Your goal ▸ Rewrite the part of the rows that opens with the line containing "You are a GUI" and runs through the end of the rows, keeping the requests, but shift every coordinate in the answers up by 4. Leave the pictures out of your answer.

(Records from a pointing dataset)

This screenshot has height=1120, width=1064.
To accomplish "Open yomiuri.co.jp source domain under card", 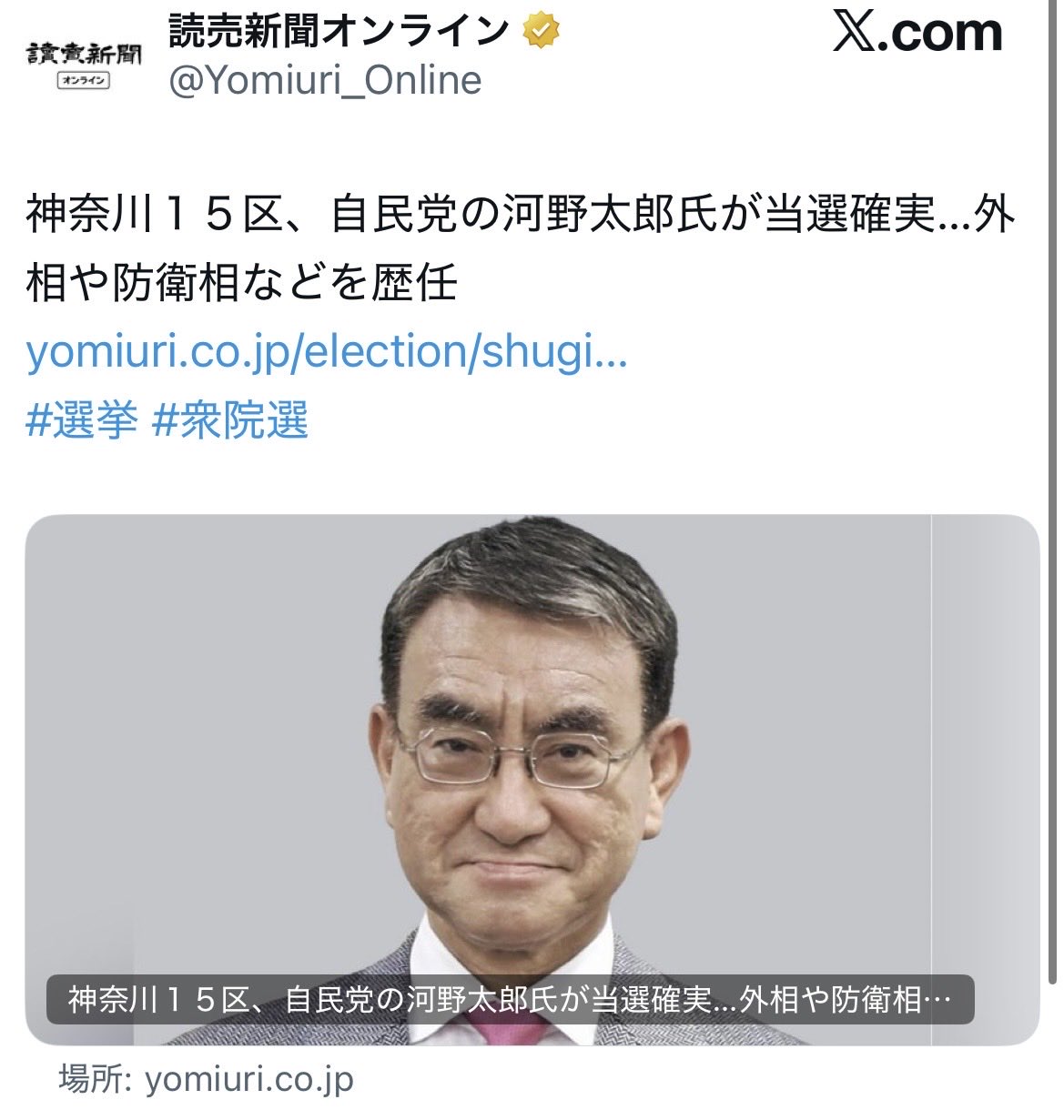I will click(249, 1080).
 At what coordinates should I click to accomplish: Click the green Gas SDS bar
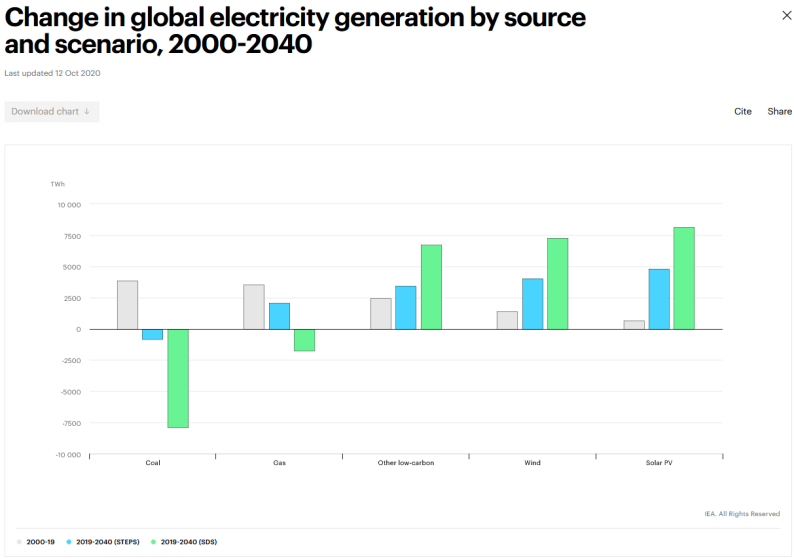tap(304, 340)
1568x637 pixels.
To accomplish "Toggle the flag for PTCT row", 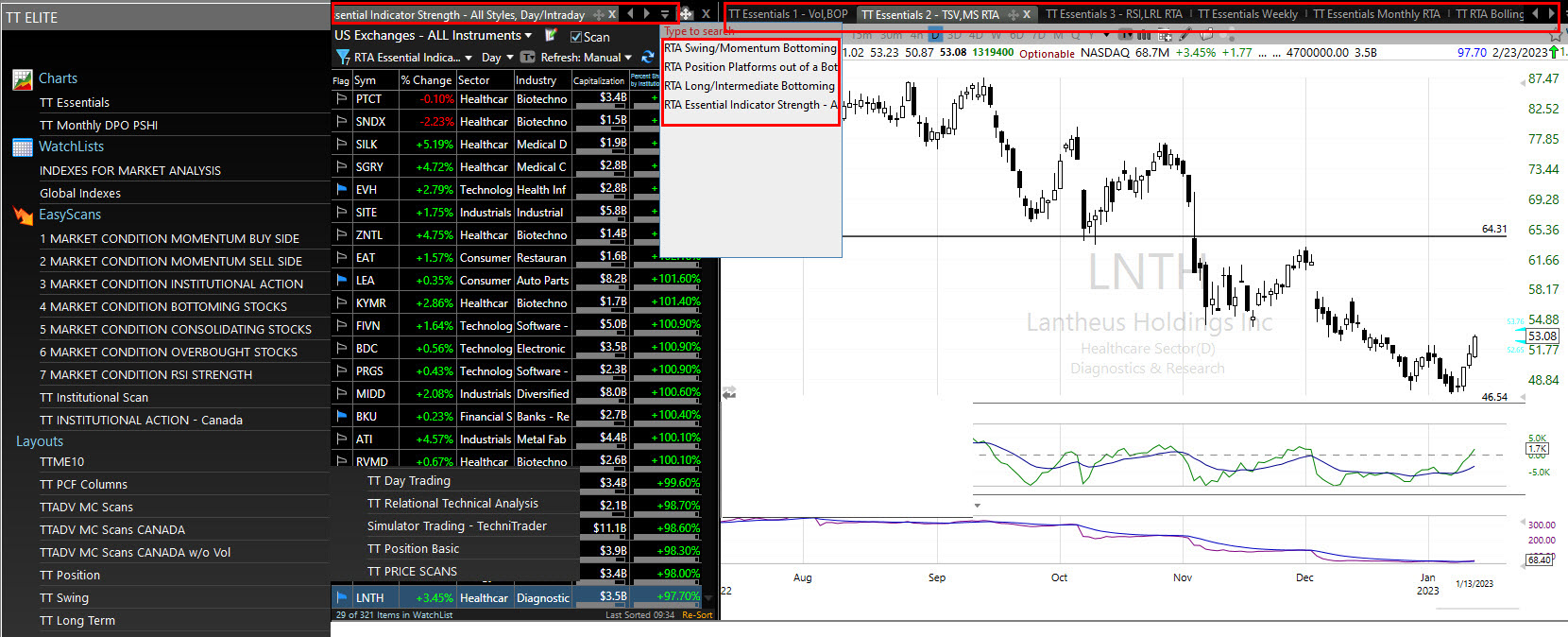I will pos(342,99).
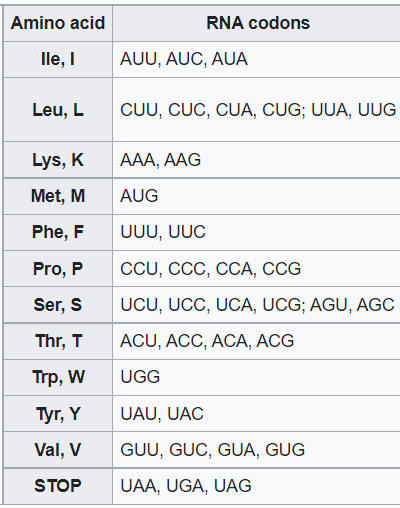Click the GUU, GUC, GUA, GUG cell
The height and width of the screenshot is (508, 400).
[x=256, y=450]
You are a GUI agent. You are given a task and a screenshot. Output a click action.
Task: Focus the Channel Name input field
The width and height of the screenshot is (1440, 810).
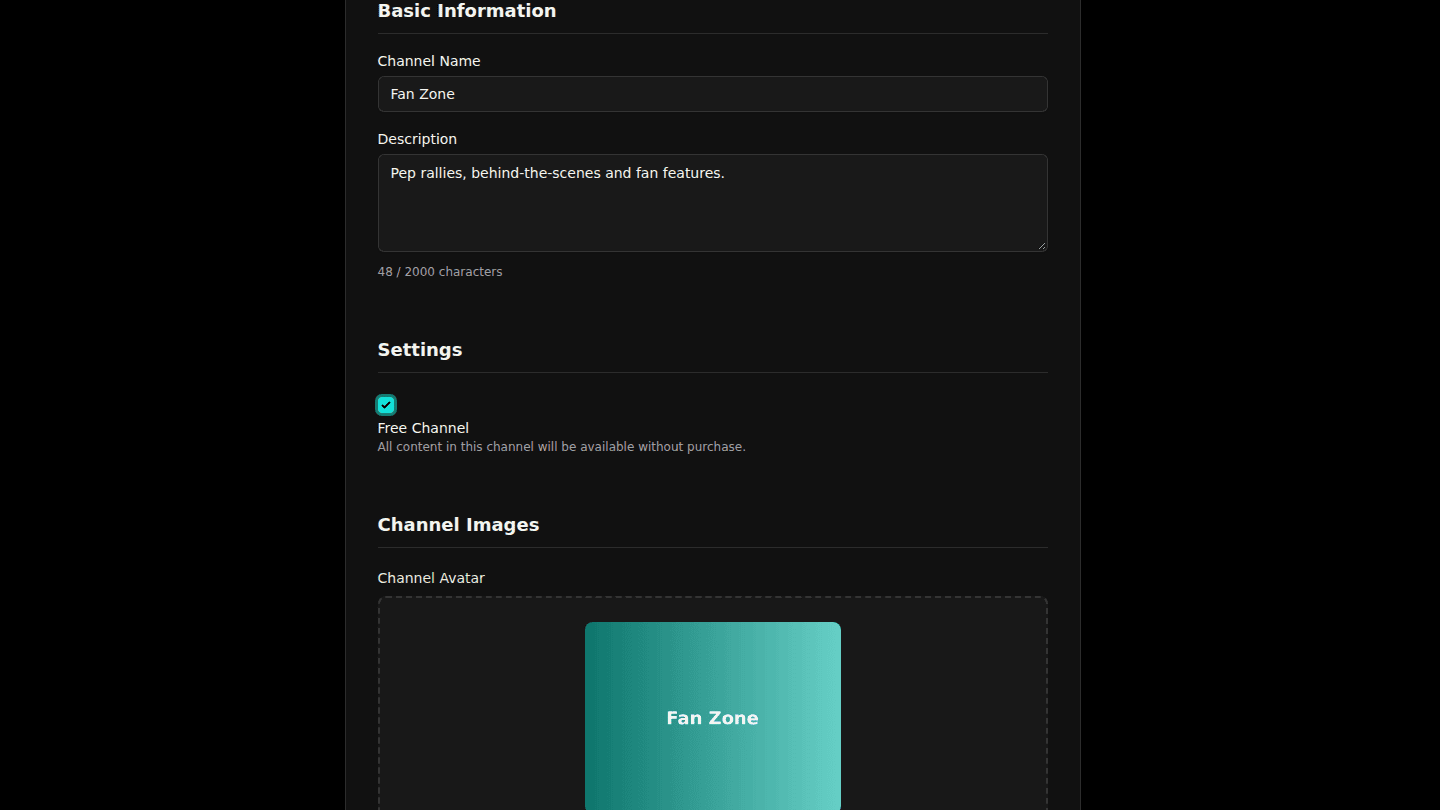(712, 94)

Output of the exercise ▸
You are a GUI agent. You are given a task and a screenshot. Output a click action.
Task: Focus the Channel Name input field
The width and height of the screenshot is (1440, 810).
(716, 98)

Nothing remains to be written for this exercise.